Snoop Dogg’s 31-year career has seen an array of incarnations including gamechanging Doggystyle gangsta rapper, moral panic instigator, actor, chef, film-maker and anti-gun campaigner. He markets cannabis and coffee, makes food delivery adverts and once underwent a bizarre reggae incarnation as Snoop Lion. Tonight, though, he gets back to the day job of veteran rap showman. The 90-minute, 30-song performance begins with the icon walking out in his trademark braids and puffing on a blunt. With pungent weed smoke hanging over the audience, the Dogg certainly knows his vast, multi-generational crowd. “Does anyone want to get fucked up with the Dogg?” he asks, and 21,500 voices chant that yes, actually, they do.
It’s that type of show: an unreconstructed, unrepentant and slightly pantomime showcase of Snoop’s career and old-school 90s/00s hip-hop, complete with turntables, rap crews, a gun spraying dollar bills and an able support act in Eminem’s old homies, D12. At the centre, though, is what started all this: Dogg’s inimitable, instantly recognisable California flow and iconic if slightly cartoonish stage persona. He’s 51 and looks older, but has never lost his endearing, mischievous grin at the ridiculousness of where life has taken him, whether guesting with Katy Perry (California Gurls) or suggesting a song called Wet for Prince William’s stag do: an unexpected guilty pleasure tonight.

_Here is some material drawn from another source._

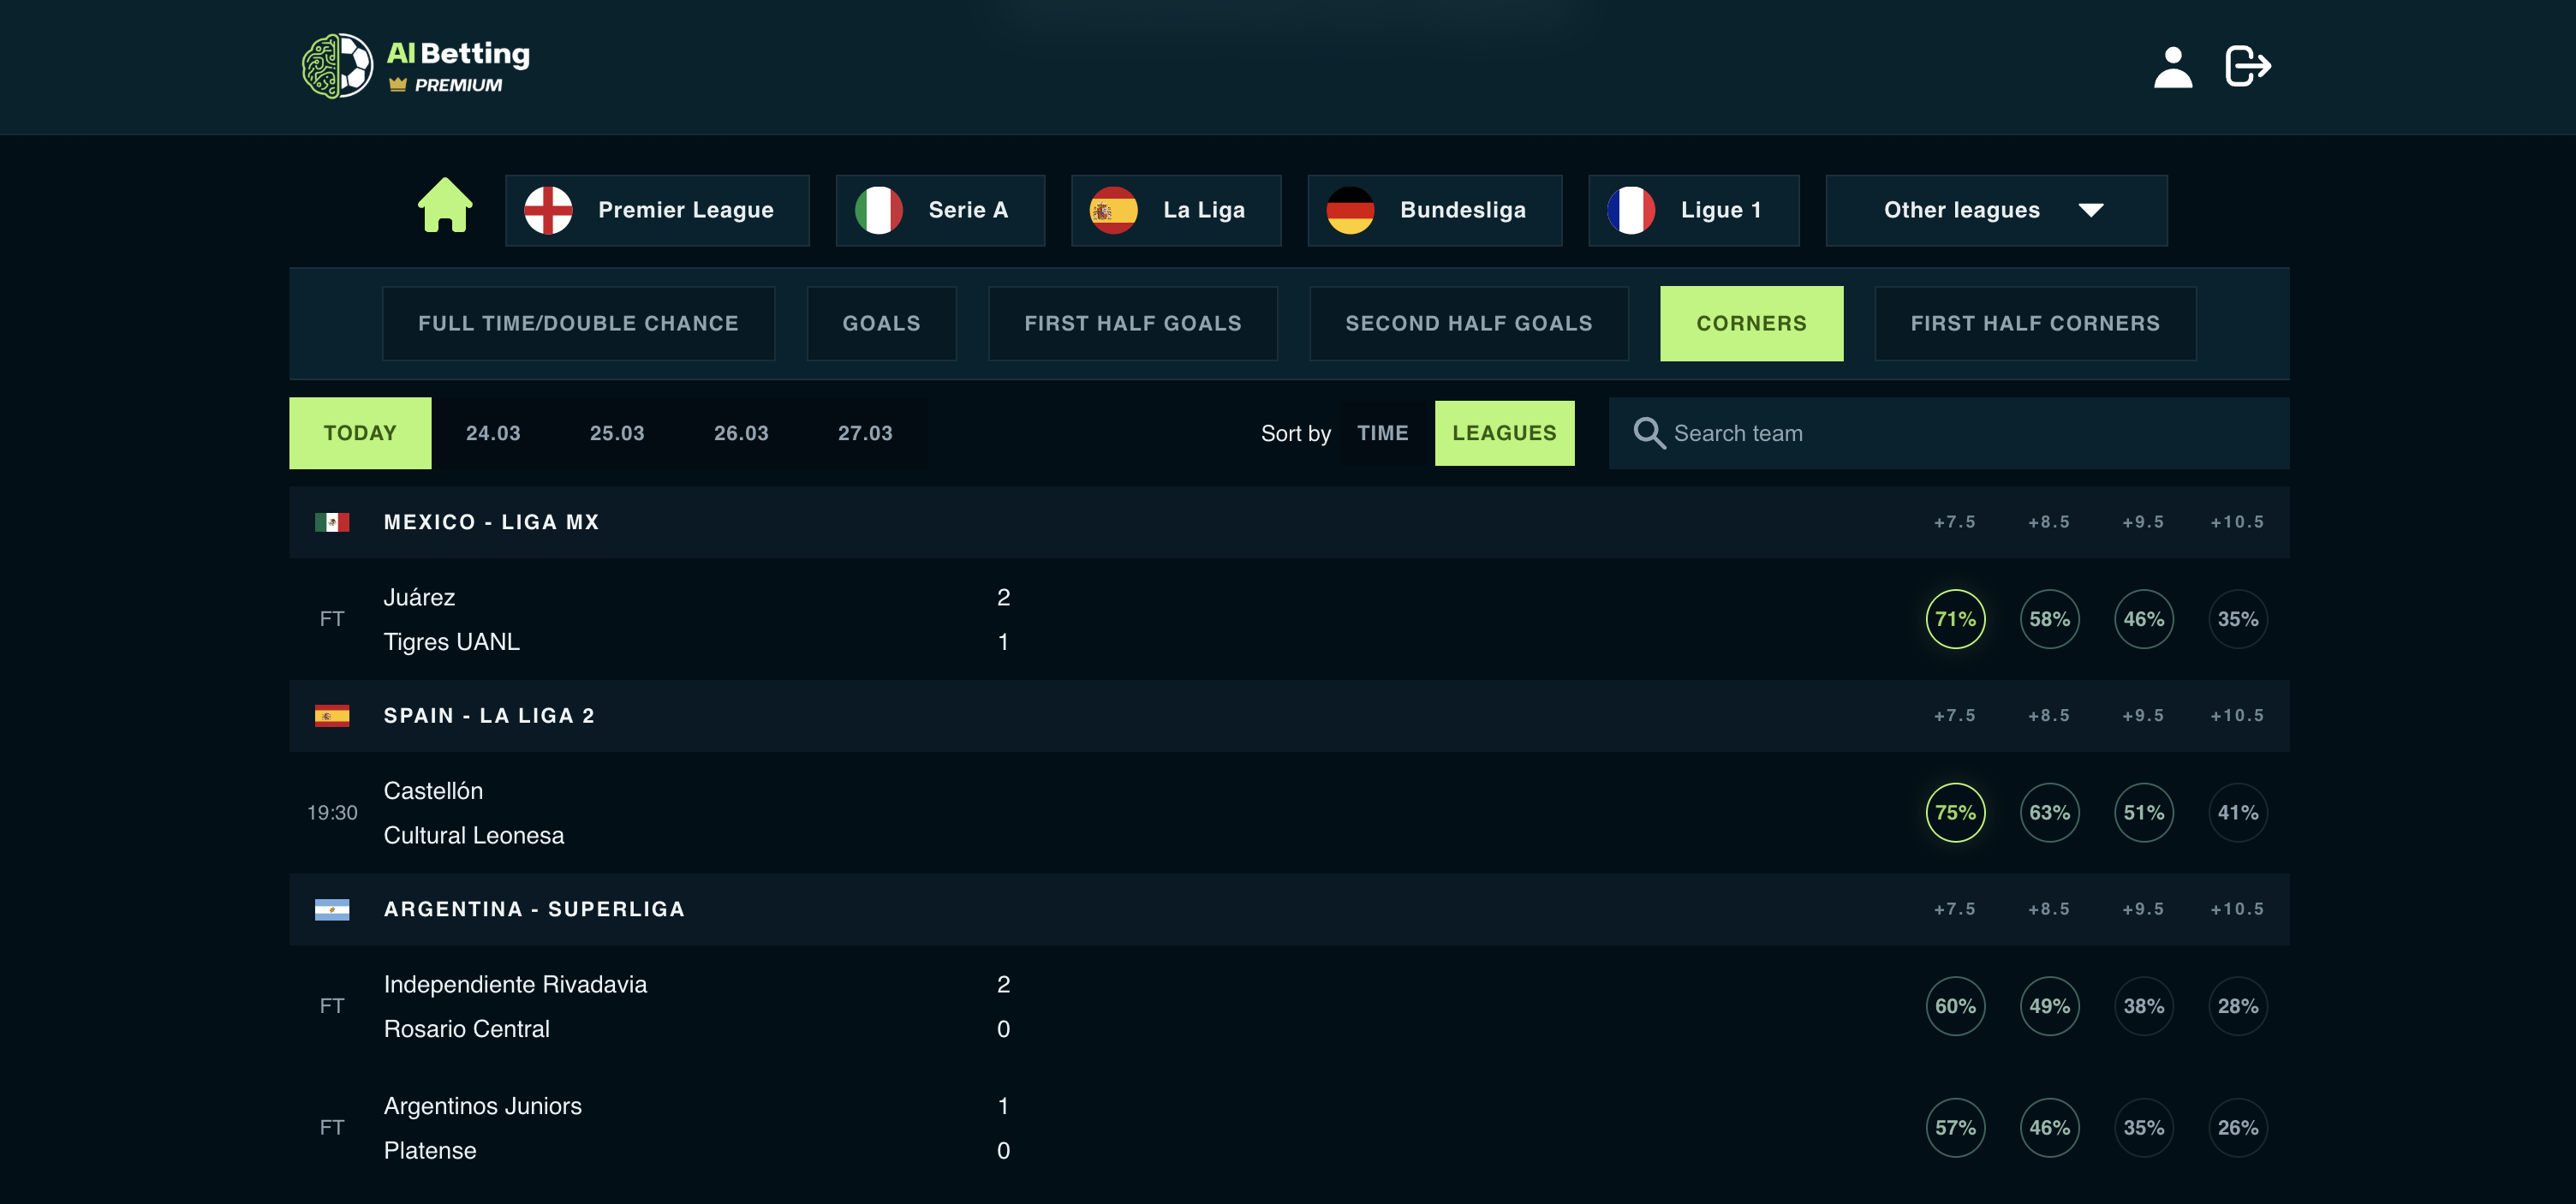This screenshot has height=1204, width=2576.
Task: Open the user profile icon
Action: [2172, 67]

Rather than compete with rap’s social commentators, the dirty Dogg doubles down. Ain’t No Fun (“if the homies can’t have none”) is thoroughly disreputable. Performing Sexual Eruption with scantily-clad pole dancers under half his age walks – or perhaps stumbles – a fine line between pantomime villainy and cringe. At best, the show entertainingly celebrates hip-hop’s second golden age and lifestyle and includes heartfelt tributes to deceased stars 2Pac, the Notorious BIG and Nate Dogg. Perhaps if he had not diversified so much, the Dogg would have made more copper-bottomed classics such as Gin and Juice or Drop It Like It’s Hot. Still, he is a true one-off, and when he asks Manchester Who Am I? there is only one answer: “Snoop Dawwggy Dawwwwg.”
• At the OVO Hydro, Glasgow, tonight. Then touring.